The probabilistic means keep the base-case ordering. The acceptability curves, the frontier, and the expected loss curves then summarize decision uncertainty over a willingness-to-pay grid at the article’s 1,000-dollar steps.

import numpy as np
from heormodel.cea import ceac, ceaf, expected_loss
from heormodel.report import plot_ceac, plot_expected_loss

wtp = np.arange(0.0, 200_001.0, 1_000.0)
fig, axes = plt.subplots(1, 2, figsize=(9.5, 3.6))
plot_ceac(ceac(psa, wtp), ceaf_df=ceaf(psa, wtp), ax=axes[0])
plot_expected_loss(expected_loss(psa, wtp), ax=axes[1])
axes[0].legend(frameon=False, fontsize=7); axes[1].legend(frameon=False, fontsize=7)
plt.show()

The expected value of perfect information (EVPI) equals the lower envelope of the expected loss curves, so it reads straight off the same money scale. The frontier switches intervention where the lowest curve changes.

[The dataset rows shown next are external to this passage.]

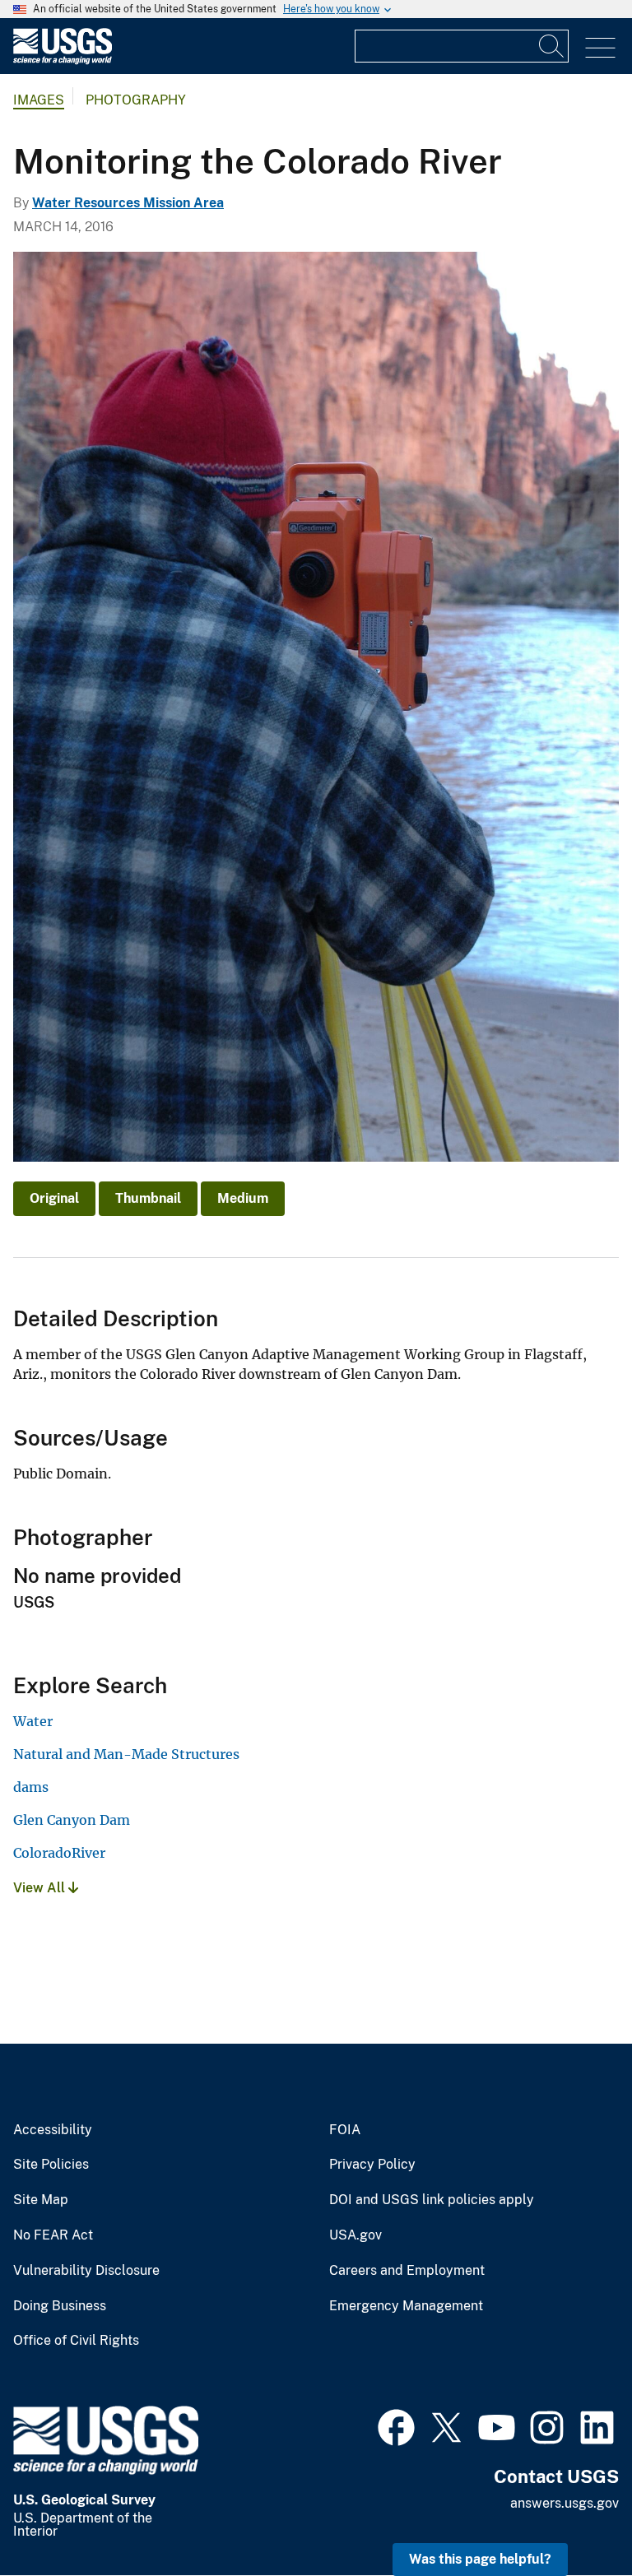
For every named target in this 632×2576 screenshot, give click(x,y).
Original (54, 1198)
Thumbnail (148, 1198)
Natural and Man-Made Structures (126, 1754)
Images (38, 100)
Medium (242, 1198)
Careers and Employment (407, 2270)
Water (33, 1721)
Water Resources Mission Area (128, 203)
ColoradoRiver (59, 1853)
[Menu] (600, 48)
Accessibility (52, 2130)
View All (40, 1888)
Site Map (40, 2200)
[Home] (62, 60)
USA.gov (355, 2235)
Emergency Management (406, 2306)
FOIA (344, 2130)
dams (31, 1787)
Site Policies (51, 2164)
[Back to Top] (572, 2516)
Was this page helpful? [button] (480, 2559)
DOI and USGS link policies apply (431, 2200)
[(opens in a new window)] (396, 2425)
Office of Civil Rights (76, 2340)
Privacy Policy (372, 2164)
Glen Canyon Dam (71, 1820)
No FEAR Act (53, 2235)
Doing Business (59, 2306)
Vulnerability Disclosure (86, 2270)
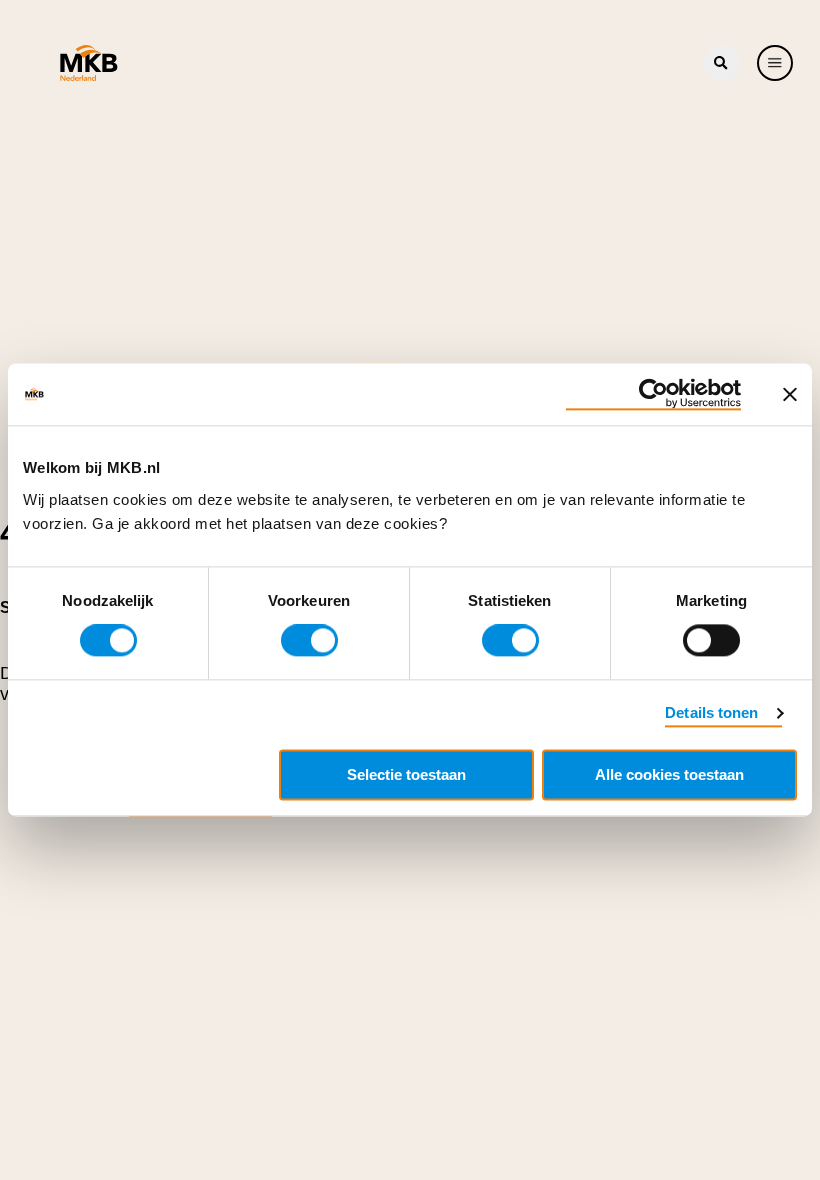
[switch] (309, 641)
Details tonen (711, 713)
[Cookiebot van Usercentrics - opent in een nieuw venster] (653, 394)
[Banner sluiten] (790, 394)
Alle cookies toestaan (669, 775)
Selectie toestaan (406, 775)
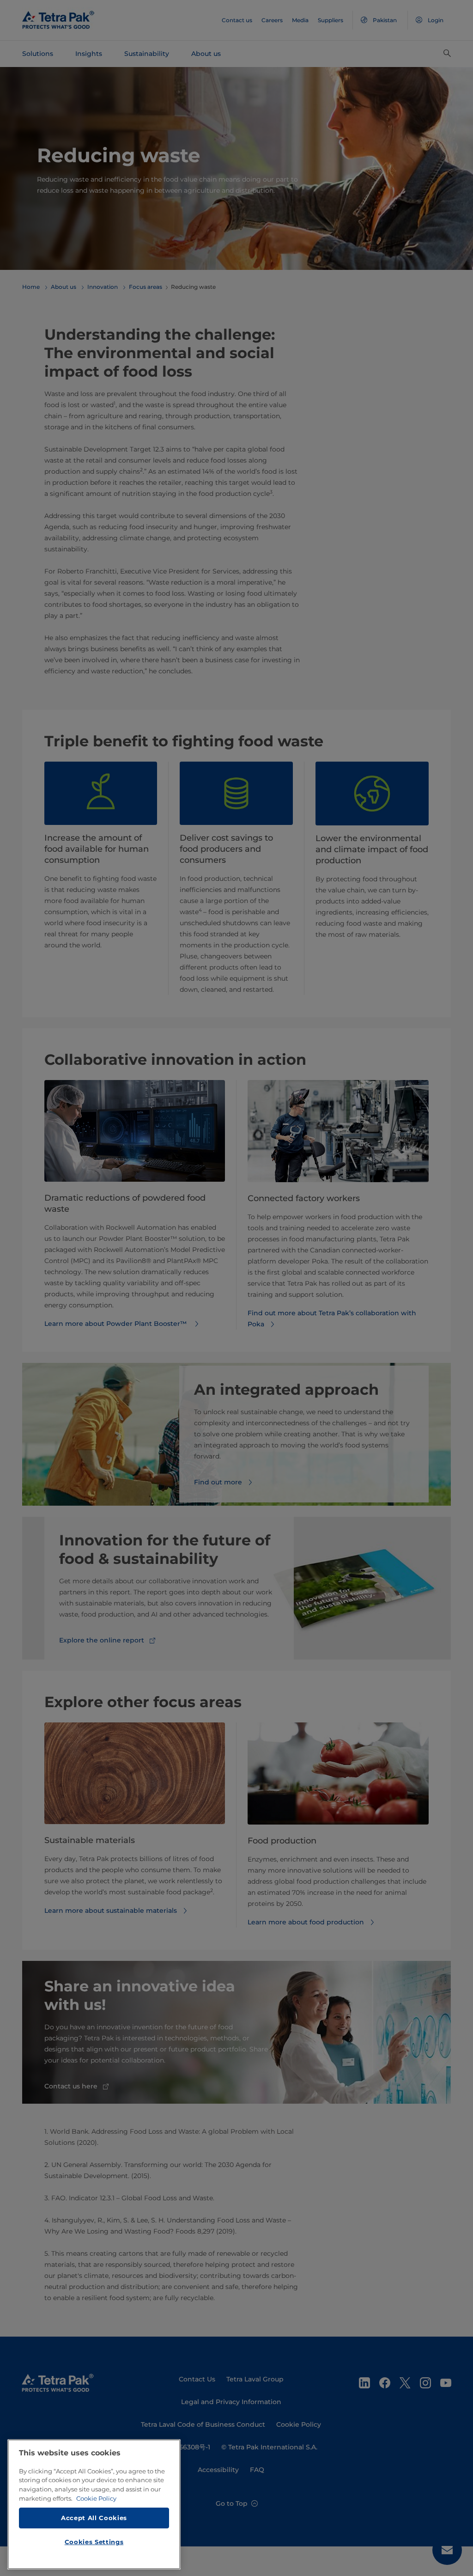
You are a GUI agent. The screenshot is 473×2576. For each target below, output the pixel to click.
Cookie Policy (96, 2498)
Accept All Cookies (94, 2517)
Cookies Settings (94, 2541)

from heormodel.voi import evpi

evpi_curve = evpi(psa, wtp)
front = ceaf(psa, wtp)
switches = front["intervention"].ne(front["intervention"].shift()) & front.index.to_series().gt(0)
[(float(w), round(float(evpi_curve.loc[w]))) for w in front.index[switches]]
[(62000.0, 3610), (99000.0, 747)]

The frontier switches from standard of care to B near 61,000 dollars per QALY and from B to AB near 99,000, the two thresholds where the article’s figure 4 also places its EVPI peaks. Holding the six companion-fixed parameters at base case keeps the intervention comparisons near-certain, so the acceptability curves are close to step functions and the EVPI peaks are small, matching the published figure 4D within Monte Carlo error. The one departure left in place is that the companion drives every parameter set from a single shared random-number stream, while this run seeds each parameter set separately; both are unbiased, and a larger population per draw shrinks the difference. See devdocs/replication-notes/mdm-des-departures.md for the full accounting.

Reference: Lopez-Mendez M, Goldhaber-Fiebert JD, Alarid-Escudero F. A tutorial on discrete event simulation models using a cost-effectiveness analysis example in R. Medical Decision Making. 2026;46(5):533-548.